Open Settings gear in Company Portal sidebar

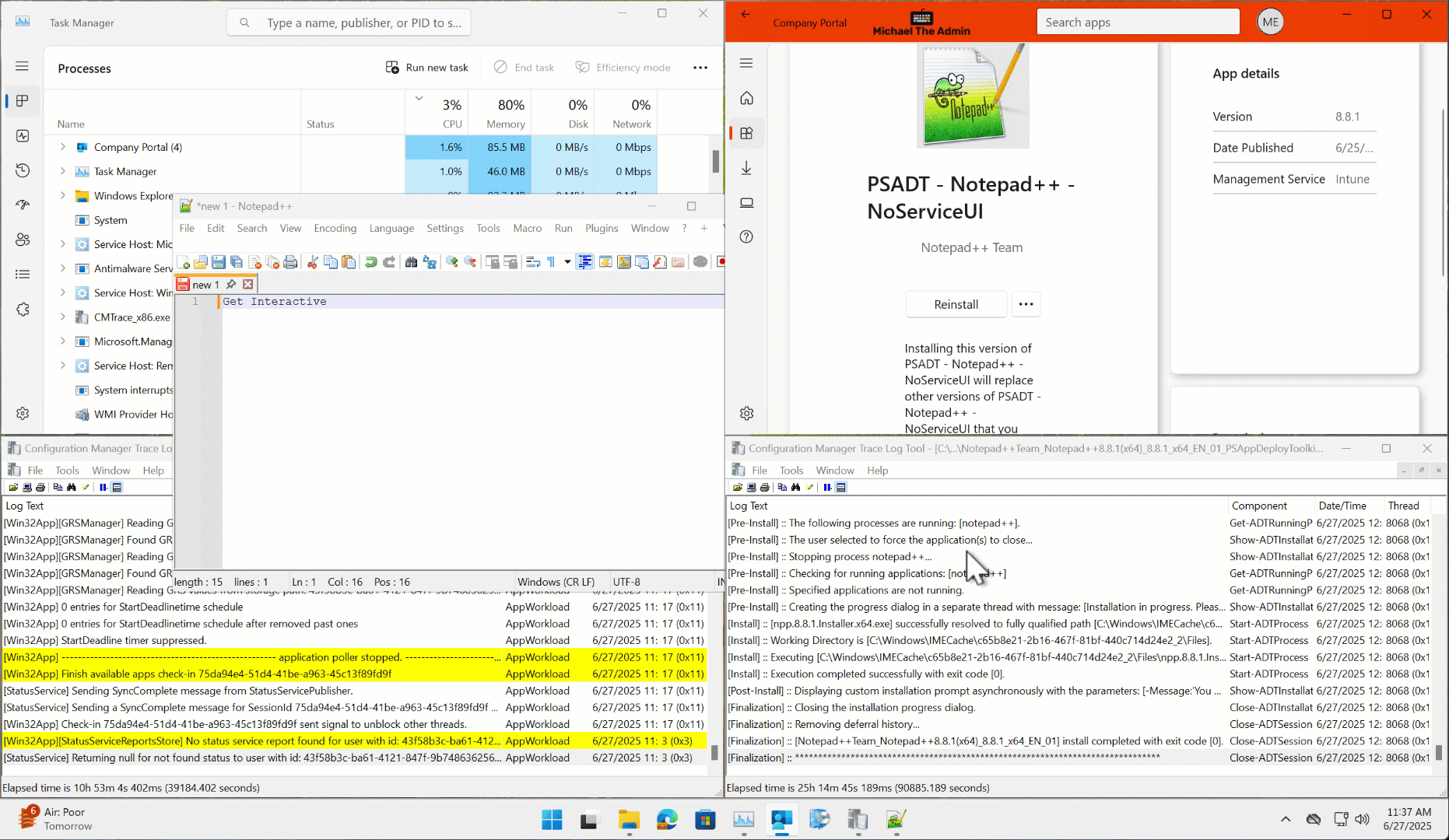[x=746, y=413]
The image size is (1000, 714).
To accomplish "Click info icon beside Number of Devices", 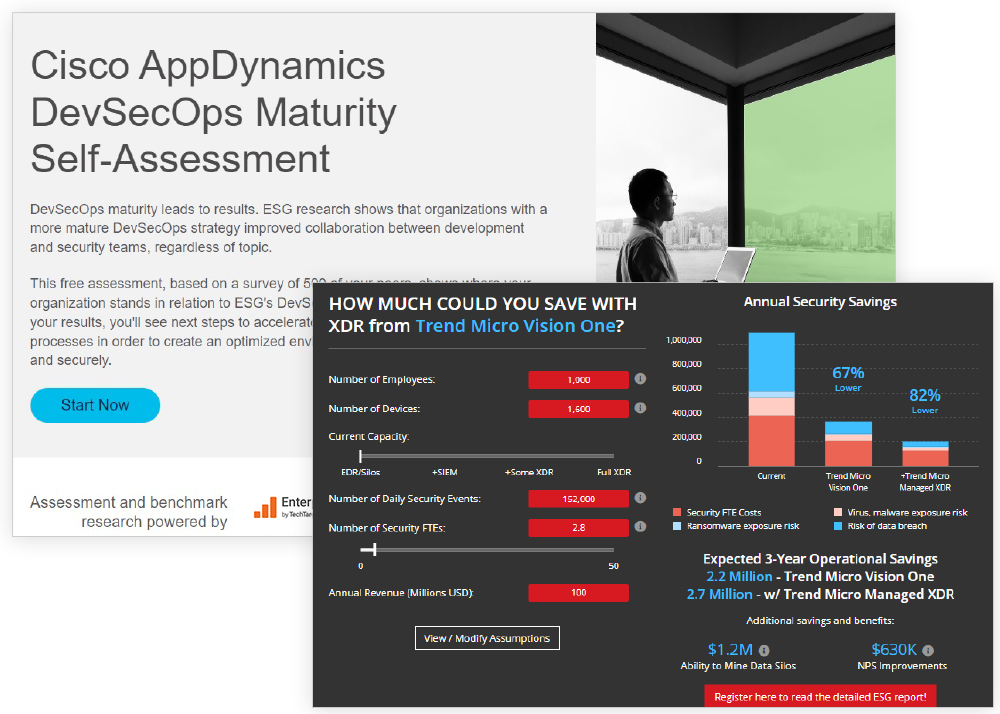I will (640, 408).
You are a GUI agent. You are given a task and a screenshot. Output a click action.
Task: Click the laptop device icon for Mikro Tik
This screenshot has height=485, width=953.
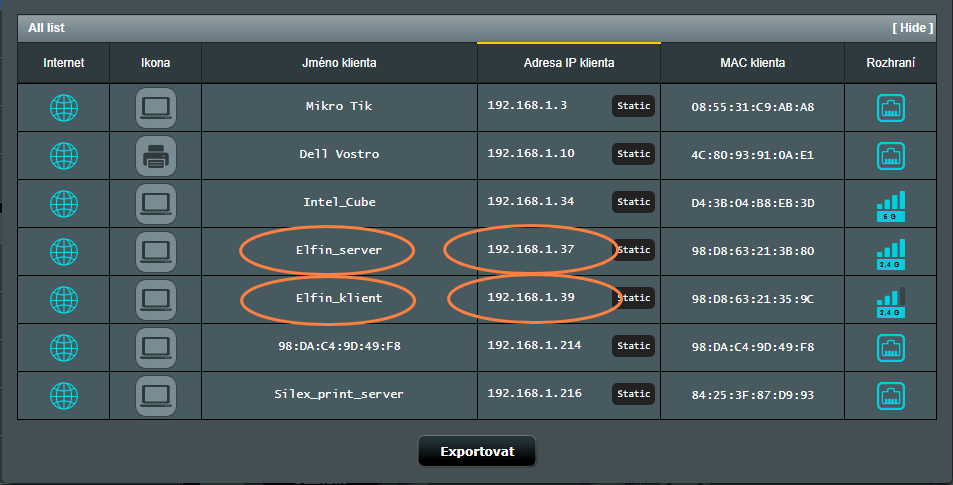[x=155, y=107]
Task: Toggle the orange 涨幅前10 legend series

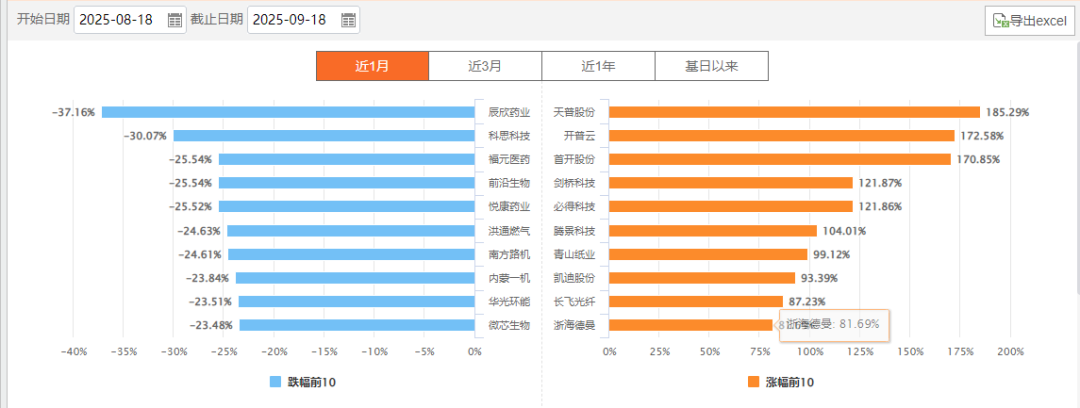Action: point(754,382)
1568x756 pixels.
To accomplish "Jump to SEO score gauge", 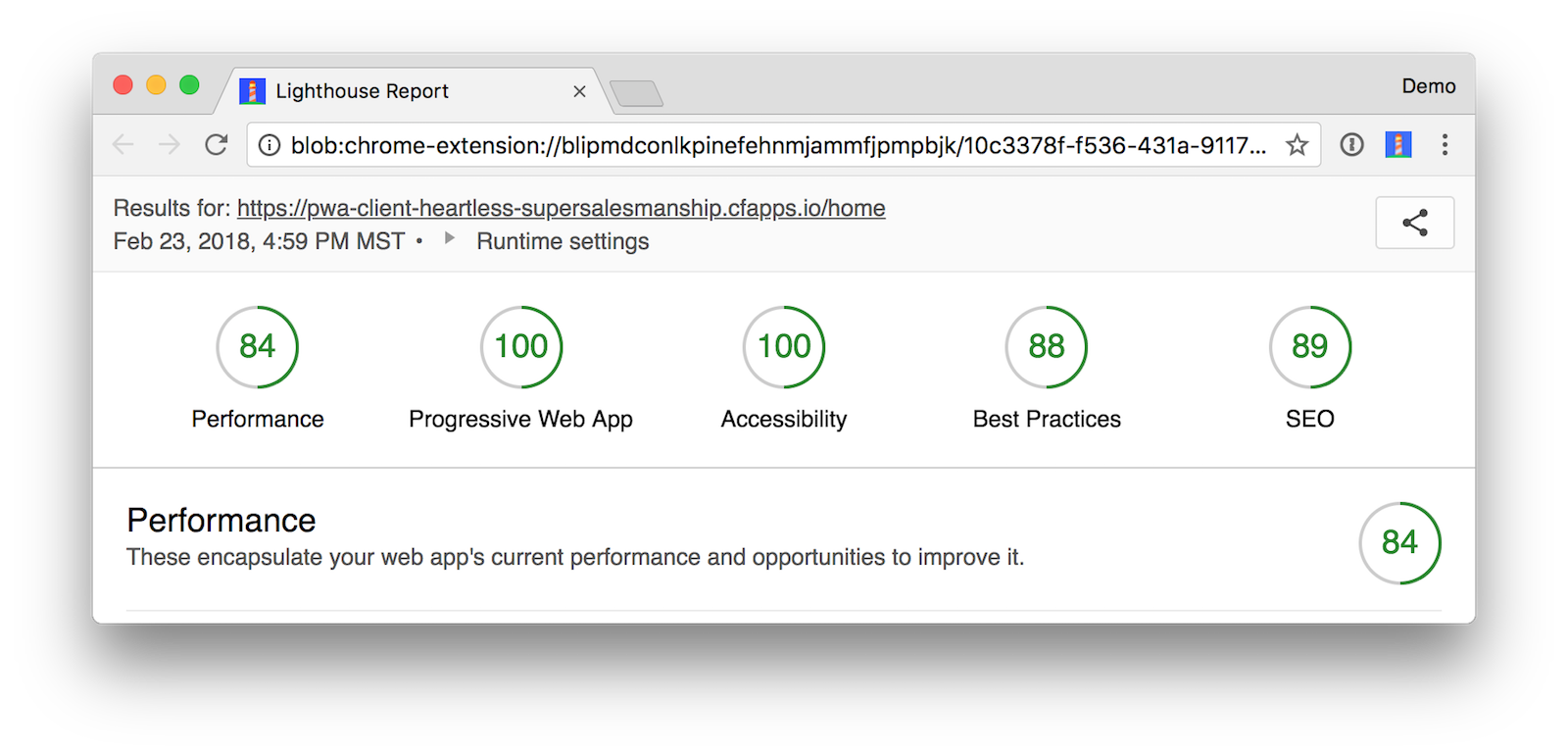I will [1309, 347].
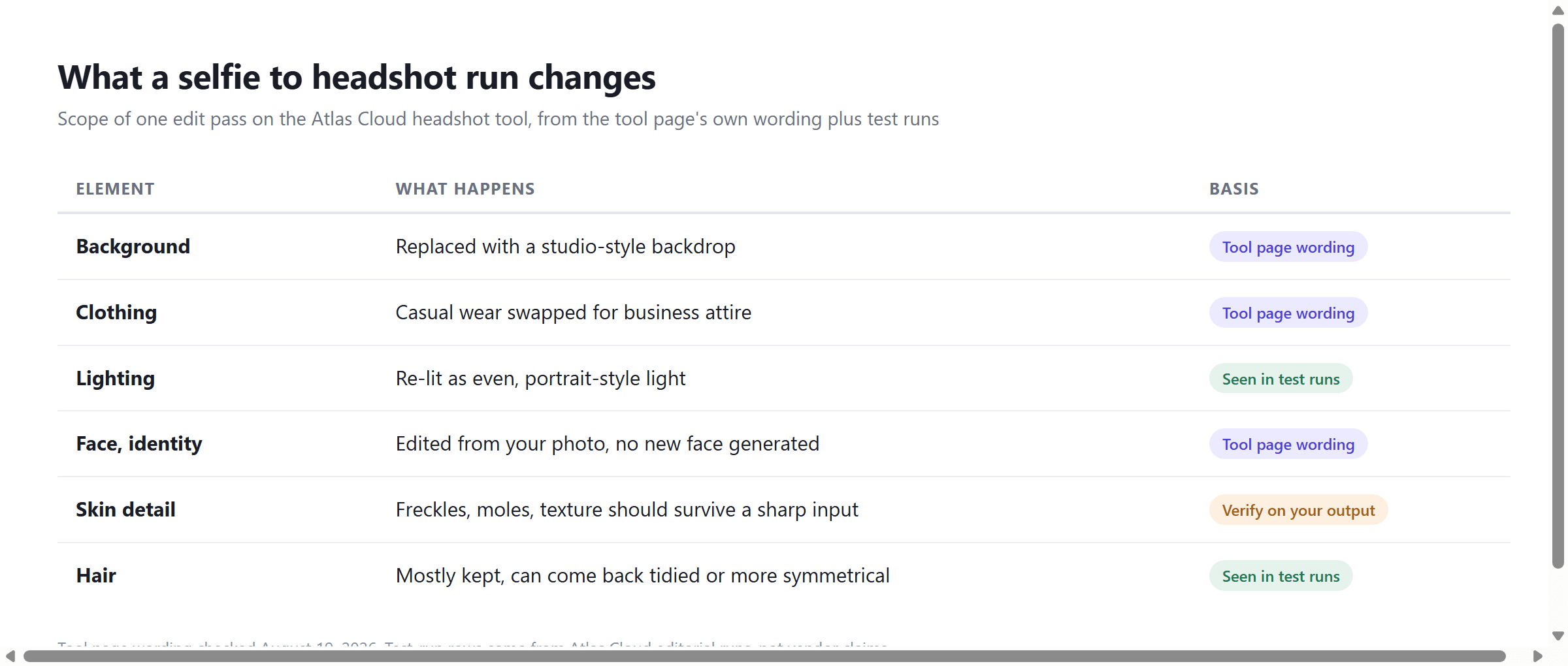
Task: Click the ELEMENT column header
Action: click(115, 189)
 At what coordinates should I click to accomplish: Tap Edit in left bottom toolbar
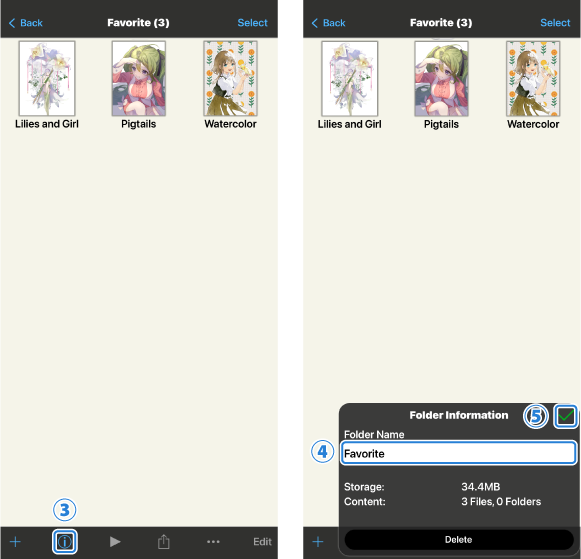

•••••

EXERCISE DESCRIPTION => Copy the stretch of the material from the line containing "You are a GUI" through the line containing "Action: point(754,382)", both included, word for word, and leave out the pictures.

TASK RESULT =>
You are a GUI agent. You are given a task and a screenshot. Output a click action.
Task: Click the laptop device icon for Mikro Tik
This screenshot has height=485, width=953.
[x=155, y=107]
Task: Toggle the orange 涨幅前10 legend series

Action: point(754,382)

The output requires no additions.